══ Data for the task ══
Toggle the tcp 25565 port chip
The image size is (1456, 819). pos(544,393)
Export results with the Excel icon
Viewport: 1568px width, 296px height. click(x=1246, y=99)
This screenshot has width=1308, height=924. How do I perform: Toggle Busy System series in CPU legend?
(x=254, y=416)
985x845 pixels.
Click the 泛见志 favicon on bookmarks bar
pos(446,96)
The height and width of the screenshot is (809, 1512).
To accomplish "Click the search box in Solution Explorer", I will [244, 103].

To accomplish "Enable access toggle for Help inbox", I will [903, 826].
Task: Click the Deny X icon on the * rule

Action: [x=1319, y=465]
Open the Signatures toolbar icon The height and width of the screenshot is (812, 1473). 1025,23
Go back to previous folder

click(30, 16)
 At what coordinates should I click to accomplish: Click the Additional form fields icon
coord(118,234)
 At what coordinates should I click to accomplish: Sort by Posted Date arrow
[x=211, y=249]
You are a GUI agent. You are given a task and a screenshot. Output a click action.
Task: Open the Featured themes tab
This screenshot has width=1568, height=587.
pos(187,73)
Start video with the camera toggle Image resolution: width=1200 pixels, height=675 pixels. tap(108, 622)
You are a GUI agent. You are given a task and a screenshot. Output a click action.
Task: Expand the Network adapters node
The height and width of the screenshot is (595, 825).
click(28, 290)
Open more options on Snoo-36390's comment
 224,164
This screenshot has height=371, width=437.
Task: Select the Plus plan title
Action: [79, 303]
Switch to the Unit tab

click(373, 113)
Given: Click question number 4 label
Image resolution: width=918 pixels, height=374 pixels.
═══
Can you copy out every row above, word for word and in the same order?

Toggle the tcp 25565 port chip
The image size is (1456, 819). pos(544,393)
Export results with the Excel icon
Viewport: 1568px width, 296px height. click(x=1246, y=99)
This screenshot has width=1308, height=924. How do I perform: Toggle Busy System series in CPU legend?
(x=254, y=416)
985x845 pixels.
Click the 泛见志 favicon on bookmarks bar
pos(446,96)
The height and width of the screenshot is (809, 1512).
To accomplish "Click the search box in Solution Explorer", I will [244, 103].

To accomplish "Enable access toggle for Help inbox", I will [903, 826].
Task: Click the Deny X icon on the * rule

Action: [x=1319, y=465]
Open the Signatures toolbar icon The height and width of the screenshot is (812, 1473). 1025,23
Go back to previous folder

click(30, 16)
 At what coordinates should I click to accomplish: Click the Additional form fields icon
coord(118,234)
 At what coordinates should I click to accomplish: Sort by Posted Date arrow
[x=211, y=249]
You are a GUI agent. You are given a task and a screenshot. Output a click action.
Task: Open the Featured themes tab
This screenshot has width=1568, height=587.
pos(187,73)
Start video with the camera toggle Image resolution: width=1200 pixels, height=675 pixels. tap(108, 622)
You are a GUI agent. You are given a task and a screenshot. Output a click action.
Task: Expand the Network adapters node
The height and width of the screenshot is (595, 825).
click(28, 290)
Open more options on Snoo-36390's comment
 224,164
This screenshot has height=371, width=437.
Task: Select the Plus plan title
Action: [79, 303]
Switch to the Unit tab

click(373, 113)
Given: Click question number 4 label
Image resolution: width=918 pixels, height=374 pixels.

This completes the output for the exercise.